Questa lunga premessa, per arrivare ad una prima
conclusione. Certamente non si potrà fermare questo sviluppo. Bisognerà
regolamentarlo, certamente sì, ma sarà molto complesso. Potremo immaginare
limiti significativi all’utilizzo da parte di privati o di stati, come è
avvenuto per Internet. Ma sarà molto difficile riuscire a fare rientrare i
comportamenti dell’IA nelle categorie giuridiche che possediamo e che
presuppongono un’analisi della fenomenologia fattuale: azione>effetto;
volontà/non volontà; responsabilità dell’agente/non responsabilità. Poiché il
percorso logico sottostante non è ricostruibile e perché manca un soggetto
responsabile di quell’azione, la faccenda non sarà facile.
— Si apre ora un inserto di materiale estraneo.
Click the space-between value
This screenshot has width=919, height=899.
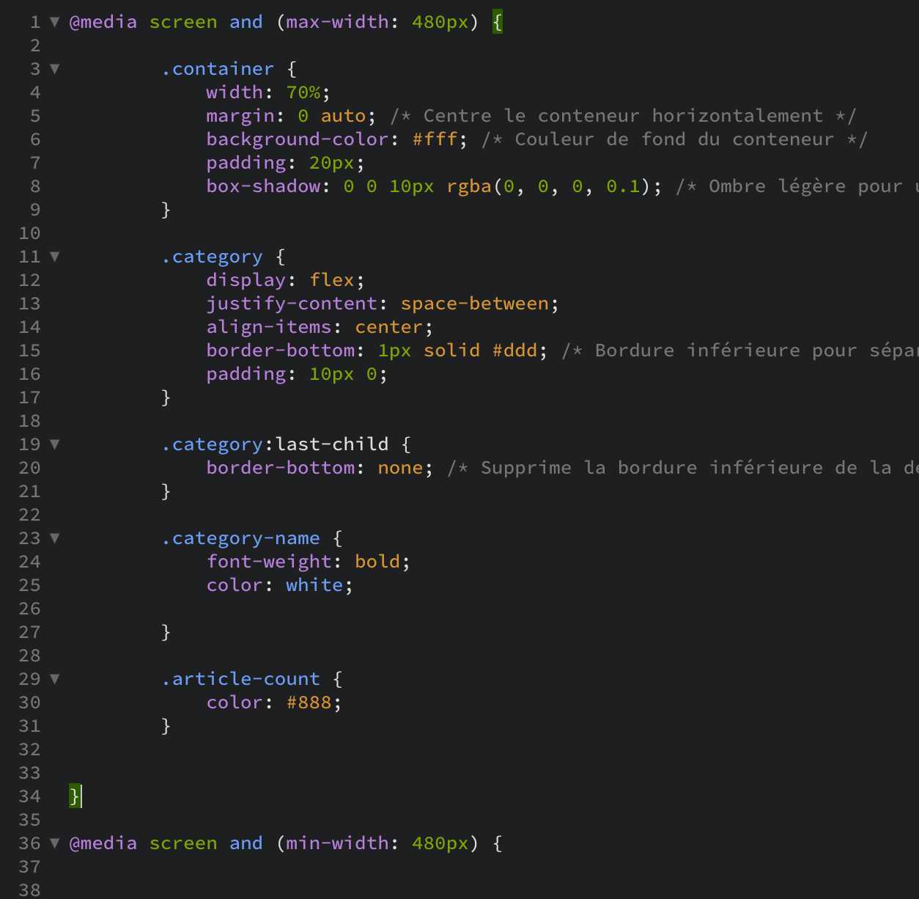click(474, 304)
O forse dovremo
ricorrere ad una creazione giuridica, attribuendo alla macchina una personalità
e quindi una responsabilità.
Che ci sia un serio problemi di «definizioni» e
quindi di concetti che possano far funzionare in via generale un sistema
normativo certo, trova conferma anche nella definizione di IA che viene data
dal recente Regolamento della UE: all’art. 3, (1), si legge: «Sistema di IA:
un sistema automatizzato progettato per funzionare con livelli di autonomia
variabili e che può presentare adattabilità dopo la diffusione e che, per
obiettivi espliciti o impliciti, deduce dall’input che riceve come generare
output quali previsioni, contenuti, raccomandazioni o decisioni che possano
influenzare ambienti fisici o virtuali». Difficile capire.
Quarant’anni fa, Günther
Teubner, timidamente, si chiedeva: «non è che il diritto debba ritornare
sulla propria circolarità e concentrarsi sulle interazioni interne dei suoi
elementi (norma, decisioni, dogmatiche) e che gli effetti esterni debbano
essere lasciati al proprio destino?» Forse la risposta dovrebbe essere
positiva.
Forse non ci sta che affidarci alle scienze
biologiche per riportare in vita Aristotele e Platone…
Franco Toffoletto
[1] Bletchley Park, anche nota come Stazione X, è una tenuta
situata a Bletchley, un paese a circa 75 km a nord-ovest di Londra.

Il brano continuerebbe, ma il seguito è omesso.